西武細川亨捕手(29)が今週に予定される契約更改で初の代理人交渉を検討していることが13日、分かった。今季は右ひじ痛などで46試合出場、打率1割7分6厘にとどまった。数字だけ見れば、今季年俸9000万円から減俸は確実だが、どこまで公傷扱いになるかで査定は大きく違う。難しい主張を正確に伝えるため、代理人を立てるようだ。

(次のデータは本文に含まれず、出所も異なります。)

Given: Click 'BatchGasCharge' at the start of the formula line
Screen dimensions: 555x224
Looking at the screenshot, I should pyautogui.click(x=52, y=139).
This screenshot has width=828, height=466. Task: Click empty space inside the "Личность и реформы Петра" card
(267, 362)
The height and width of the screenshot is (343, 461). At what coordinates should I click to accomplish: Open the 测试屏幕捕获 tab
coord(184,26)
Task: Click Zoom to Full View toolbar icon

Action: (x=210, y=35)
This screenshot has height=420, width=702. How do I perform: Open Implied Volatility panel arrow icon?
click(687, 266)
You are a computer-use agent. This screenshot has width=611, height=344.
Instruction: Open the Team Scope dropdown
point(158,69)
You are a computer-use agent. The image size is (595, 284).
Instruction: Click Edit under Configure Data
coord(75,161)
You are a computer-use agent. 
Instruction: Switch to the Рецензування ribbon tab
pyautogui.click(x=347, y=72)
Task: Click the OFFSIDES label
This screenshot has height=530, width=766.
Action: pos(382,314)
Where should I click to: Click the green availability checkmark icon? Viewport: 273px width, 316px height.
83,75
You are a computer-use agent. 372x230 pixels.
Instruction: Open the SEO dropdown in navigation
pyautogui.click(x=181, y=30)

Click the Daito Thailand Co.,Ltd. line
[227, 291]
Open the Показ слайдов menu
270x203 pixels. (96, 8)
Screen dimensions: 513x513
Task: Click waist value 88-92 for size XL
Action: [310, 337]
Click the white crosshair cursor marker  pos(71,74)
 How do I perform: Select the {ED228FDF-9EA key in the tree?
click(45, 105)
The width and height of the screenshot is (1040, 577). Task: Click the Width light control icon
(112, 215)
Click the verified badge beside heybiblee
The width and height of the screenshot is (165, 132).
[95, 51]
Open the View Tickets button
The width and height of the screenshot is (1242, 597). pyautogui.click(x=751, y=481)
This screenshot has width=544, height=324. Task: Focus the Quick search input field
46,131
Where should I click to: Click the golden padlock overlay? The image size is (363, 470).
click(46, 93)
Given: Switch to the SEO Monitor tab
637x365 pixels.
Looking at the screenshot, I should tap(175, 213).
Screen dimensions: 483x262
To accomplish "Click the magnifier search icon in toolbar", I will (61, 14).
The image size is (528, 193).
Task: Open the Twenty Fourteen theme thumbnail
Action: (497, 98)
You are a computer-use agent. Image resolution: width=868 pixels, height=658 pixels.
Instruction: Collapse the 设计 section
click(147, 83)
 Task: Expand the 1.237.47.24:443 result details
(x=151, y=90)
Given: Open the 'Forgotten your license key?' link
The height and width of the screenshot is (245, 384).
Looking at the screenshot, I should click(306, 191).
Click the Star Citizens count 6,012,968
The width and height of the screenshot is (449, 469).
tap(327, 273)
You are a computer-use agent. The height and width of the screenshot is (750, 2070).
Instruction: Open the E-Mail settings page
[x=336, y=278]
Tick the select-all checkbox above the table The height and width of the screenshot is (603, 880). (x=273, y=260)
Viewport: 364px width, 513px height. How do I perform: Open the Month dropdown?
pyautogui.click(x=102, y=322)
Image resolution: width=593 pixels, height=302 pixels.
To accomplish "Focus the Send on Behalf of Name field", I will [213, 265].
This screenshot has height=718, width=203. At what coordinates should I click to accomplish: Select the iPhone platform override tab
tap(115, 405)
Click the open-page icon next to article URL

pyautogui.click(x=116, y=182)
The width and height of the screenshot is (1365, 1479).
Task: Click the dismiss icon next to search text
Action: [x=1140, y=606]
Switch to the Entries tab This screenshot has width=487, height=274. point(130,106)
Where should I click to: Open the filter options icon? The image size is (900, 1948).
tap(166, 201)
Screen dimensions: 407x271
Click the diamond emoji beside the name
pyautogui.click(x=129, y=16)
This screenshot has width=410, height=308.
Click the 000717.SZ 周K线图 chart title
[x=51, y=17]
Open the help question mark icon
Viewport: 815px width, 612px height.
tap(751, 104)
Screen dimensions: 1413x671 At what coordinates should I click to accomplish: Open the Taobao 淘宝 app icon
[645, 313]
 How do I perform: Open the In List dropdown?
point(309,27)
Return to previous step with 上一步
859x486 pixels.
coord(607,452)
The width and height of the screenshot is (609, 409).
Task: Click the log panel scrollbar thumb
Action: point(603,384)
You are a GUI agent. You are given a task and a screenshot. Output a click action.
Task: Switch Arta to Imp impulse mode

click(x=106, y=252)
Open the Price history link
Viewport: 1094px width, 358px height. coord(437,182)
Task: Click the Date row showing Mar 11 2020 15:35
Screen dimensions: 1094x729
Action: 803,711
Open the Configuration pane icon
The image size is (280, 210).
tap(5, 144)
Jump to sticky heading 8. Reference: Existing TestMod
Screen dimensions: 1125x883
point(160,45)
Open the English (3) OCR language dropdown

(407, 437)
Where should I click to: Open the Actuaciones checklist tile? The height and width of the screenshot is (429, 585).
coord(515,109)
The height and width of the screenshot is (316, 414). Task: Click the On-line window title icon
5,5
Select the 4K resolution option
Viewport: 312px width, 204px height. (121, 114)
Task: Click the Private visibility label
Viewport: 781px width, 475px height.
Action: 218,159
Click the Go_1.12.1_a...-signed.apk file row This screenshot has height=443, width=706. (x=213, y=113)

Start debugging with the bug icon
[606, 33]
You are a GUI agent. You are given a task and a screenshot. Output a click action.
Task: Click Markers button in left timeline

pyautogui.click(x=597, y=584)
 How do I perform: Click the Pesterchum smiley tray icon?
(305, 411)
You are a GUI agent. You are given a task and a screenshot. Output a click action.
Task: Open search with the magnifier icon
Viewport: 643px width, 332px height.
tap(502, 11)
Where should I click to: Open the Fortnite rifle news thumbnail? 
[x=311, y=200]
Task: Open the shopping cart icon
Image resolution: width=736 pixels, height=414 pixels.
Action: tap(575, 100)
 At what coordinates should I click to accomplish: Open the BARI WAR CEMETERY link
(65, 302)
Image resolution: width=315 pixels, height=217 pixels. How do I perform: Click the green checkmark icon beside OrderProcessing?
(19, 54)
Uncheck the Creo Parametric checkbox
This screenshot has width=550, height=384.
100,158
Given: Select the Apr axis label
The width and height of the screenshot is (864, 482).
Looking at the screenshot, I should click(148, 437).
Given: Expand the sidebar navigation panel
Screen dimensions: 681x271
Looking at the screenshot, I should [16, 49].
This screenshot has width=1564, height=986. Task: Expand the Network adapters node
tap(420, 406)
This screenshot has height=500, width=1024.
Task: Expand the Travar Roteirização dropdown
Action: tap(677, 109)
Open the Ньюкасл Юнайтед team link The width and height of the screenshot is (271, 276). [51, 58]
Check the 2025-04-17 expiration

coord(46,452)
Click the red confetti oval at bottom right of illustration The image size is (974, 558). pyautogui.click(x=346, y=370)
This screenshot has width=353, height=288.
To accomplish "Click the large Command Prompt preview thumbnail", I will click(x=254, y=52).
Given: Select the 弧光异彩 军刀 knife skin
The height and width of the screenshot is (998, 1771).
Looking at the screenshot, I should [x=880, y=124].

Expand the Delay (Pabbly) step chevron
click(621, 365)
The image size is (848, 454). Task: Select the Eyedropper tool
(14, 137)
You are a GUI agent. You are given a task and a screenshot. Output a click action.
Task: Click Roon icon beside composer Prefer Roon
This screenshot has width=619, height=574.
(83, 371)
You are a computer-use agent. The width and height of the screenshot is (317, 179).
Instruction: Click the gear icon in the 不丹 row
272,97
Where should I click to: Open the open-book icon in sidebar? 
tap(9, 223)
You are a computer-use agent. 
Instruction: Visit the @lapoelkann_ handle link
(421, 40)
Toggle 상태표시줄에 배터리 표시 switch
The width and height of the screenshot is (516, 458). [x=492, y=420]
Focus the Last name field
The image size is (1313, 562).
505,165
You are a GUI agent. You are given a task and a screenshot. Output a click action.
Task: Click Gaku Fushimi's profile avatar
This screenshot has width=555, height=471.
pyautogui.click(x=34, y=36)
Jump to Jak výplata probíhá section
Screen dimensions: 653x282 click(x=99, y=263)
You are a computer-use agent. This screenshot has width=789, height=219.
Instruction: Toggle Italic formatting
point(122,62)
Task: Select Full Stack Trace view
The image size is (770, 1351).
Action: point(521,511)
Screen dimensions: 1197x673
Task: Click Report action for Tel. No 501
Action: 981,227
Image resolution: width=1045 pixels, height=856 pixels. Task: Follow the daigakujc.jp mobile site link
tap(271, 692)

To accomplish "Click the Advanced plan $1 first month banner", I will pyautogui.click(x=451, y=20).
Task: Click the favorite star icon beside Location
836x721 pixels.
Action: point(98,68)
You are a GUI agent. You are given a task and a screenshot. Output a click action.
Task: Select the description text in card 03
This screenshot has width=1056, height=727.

評価が難しいシーズンだった。昨年日本シリーズで、相手野手と交錯して右肩を負傷。完治しないまま、今年2月のWBC合宿に参加した。国の威信をかけて戦う場で、チームの名誉のためにも手を抜くことなくアピールしたが、最終メンバーから落選。本来ならじっくり調整したかった春先に負担がかかり、4月下旬の右ひじ痛にもつながり、前半戦を棒に振った。球宴明けに復帰したが実戦勘が戻らず、定評のあるリード面や、一発長打のある勝負強い打撃も見せられず、チームは4位に低迷した。
細川は体の状態について「痛みもないし、来年は不安なくいける」と巻き返しに自信を見せる。昨年日本一に導いた西武の頭脳が、強力な援軍を味方につけて交渉のテーブルにつく。